A combined presentation by Artist-in-Residence Ho Rui An and artist Tan Biyun, Future Trees and the Pulp of History explores the artists’ shared interests in participatory democracies, historical archives, and speculative futures. Their works engage various strategies to rearrange existing narrative structures and activate new forms of political imagination.

For the first time in Singapore, Ho exhibits the documentation of Screen Green (2015-16), a lecture performance that examines the politics of screening and greening in the city-state. Screen Green has been produced for the exhibition Public Spirits, currently running at the Centre for Contemporary Art Ujazdowski Castle, Warsaw, Poland.

greenspaces
Visitors to the gallery viewing “Screen Green”

A visual work that brings sense to the artificial splash of greenery all over the city-state despite its non-environmental stance. The film beings with an observation of the lush greenery often seen as backdrop of political discourse in Singapore, the lecture addresses this botanical green in relation to the “green screen” normally used in cinema, using this uncanny connection to examine the politics of screening and greening in the city-state.

The film beings with an observation of the lush greenery often seen as backdrop of political discourse in Singapore, the lecture addresses this botanical green in relation to the “green screen” normally used in cinema, using this uncanny connection to examine the politics of screening and greening in the city-state.
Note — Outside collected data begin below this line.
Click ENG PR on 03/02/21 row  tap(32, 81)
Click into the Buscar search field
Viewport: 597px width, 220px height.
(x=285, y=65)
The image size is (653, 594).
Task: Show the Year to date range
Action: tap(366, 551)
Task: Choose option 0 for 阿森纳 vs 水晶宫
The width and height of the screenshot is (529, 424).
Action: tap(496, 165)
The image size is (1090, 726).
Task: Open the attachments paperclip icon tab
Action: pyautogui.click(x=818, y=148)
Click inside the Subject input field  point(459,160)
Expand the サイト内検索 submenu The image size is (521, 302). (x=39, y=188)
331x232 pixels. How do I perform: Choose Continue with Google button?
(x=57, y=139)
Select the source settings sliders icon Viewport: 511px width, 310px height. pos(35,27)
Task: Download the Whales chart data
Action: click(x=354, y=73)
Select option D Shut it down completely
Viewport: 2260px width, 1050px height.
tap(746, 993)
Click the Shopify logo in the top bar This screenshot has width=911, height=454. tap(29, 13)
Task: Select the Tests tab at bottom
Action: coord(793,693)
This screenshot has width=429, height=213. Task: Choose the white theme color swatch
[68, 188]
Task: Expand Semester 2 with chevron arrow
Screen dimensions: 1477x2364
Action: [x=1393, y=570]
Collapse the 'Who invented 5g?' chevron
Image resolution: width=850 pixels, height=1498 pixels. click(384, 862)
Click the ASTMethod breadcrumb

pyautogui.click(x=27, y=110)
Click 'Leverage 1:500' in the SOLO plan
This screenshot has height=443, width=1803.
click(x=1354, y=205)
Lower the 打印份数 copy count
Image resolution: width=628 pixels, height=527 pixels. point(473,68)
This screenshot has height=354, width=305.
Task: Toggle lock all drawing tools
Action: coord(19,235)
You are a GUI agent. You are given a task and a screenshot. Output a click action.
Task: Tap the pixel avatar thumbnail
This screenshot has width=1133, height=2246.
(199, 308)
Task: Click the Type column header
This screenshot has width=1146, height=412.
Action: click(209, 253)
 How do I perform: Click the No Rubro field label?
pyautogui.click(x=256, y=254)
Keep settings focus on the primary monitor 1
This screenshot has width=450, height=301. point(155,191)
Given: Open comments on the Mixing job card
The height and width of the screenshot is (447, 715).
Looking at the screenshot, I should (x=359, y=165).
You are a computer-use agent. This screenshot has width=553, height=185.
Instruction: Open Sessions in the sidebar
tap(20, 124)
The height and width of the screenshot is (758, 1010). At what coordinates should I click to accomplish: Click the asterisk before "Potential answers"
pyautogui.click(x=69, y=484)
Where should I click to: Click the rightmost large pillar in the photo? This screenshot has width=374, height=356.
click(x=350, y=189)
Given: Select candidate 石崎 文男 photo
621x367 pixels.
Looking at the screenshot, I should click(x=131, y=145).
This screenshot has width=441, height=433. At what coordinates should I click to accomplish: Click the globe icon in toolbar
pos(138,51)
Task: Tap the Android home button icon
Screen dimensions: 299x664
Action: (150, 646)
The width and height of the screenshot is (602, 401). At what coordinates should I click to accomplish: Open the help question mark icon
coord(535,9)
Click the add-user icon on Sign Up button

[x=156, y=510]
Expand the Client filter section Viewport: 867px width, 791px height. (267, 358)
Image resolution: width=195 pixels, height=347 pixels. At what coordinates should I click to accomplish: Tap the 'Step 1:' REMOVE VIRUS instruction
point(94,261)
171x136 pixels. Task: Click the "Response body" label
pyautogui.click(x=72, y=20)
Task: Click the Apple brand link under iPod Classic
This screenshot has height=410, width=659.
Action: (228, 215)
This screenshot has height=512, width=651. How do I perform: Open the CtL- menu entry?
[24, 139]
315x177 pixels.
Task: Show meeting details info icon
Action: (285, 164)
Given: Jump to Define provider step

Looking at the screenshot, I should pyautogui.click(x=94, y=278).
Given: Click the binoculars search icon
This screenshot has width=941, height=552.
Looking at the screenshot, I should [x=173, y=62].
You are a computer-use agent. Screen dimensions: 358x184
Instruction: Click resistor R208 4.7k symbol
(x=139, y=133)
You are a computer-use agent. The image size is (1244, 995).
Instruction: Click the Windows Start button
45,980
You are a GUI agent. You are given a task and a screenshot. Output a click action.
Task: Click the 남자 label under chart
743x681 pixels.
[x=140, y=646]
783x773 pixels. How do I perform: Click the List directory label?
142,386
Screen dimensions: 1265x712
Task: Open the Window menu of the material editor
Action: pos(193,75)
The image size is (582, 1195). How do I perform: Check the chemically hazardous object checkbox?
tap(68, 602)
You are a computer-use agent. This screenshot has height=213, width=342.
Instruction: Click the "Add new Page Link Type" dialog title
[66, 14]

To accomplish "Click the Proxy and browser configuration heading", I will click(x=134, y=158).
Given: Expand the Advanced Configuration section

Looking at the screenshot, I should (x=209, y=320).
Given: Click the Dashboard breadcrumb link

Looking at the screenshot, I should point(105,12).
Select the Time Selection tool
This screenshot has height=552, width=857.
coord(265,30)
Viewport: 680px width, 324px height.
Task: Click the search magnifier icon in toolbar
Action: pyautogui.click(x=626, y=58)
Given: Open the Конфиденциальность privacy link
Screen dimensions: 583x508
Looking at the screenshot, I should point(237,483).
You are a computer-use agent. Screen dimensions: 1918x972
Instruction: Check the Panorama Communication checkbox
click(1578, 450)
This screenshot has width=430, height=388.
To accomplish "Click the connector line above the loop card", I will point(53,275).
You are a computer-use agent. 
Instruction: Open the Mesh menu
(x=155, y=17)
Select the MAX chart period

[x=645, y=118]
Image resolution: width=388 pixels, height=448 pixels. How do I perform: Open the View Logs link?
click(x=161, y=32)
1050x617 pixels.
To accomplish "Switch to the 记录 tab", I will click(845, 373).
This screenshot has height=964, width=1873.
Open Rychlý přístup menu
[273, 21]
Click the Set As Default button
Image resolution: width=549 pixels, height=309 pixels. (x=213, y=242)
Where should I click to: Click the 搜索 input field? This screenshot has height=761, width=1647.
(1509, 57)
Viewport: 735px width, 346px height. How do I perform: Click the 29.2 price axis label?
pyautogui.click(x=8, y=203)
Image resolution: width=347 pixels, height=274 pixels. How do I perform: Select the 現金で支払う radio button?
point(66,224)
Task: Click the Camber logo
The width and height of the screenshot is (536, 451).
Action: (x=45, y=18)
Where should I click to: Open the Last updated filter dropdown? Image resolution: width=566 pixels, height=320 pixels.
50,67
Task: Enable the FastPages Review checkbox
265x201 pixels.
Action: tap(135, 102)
Central to the work is the idea that the numerous green spaces in Singapore act as giant green screen studios designed to soften the impact of changes and its discomfort on the general public.

Against the “horticultural futurism” discussed in Ho’s lecture, Tan posits a speculative near-future where the history of Singapore faces the fate of being pulped.

Tan conjures a scenario where students, sick of the propaganda purveyed in their textbooks, have abandoned the study of History altogether. The exhibition houses a display of history books that have been used over time in Singapore’s education syllabus allowing the visitors to see how the focus of history changed over time, from Malaya-centric to the modern day success of the fishing-village-turned-metropolis state.

Conceived as a “protest against forgetting” (Eric Hobsbawn), Tan’s The Unforgetting Space seeks a more inclusive understanding of the past and triggers the process of reclaiming the writing of history from the authorities. This participatory project features several textbooks dating from the 1970s and two old typewriters on which audiences are invited to retype historical episodes selected from the books.

stories
Typing one’s version of history as part of an interactive art piece.

They are also encouraged to contribute a text based on their own sources should a historical episode be found to be missing or misrepresented. The use of typewriter is also inspired by the fact that history is never perfect, and there will be mistakes when one set to document a part of history or one’s memory.

Future Trees and the Pulp of History will be open to the public for another weekend on 17 and 18 December 2016, 12.00 to 7.00pm. Block 37 #01-03, Malan Road, Gillman Barracks.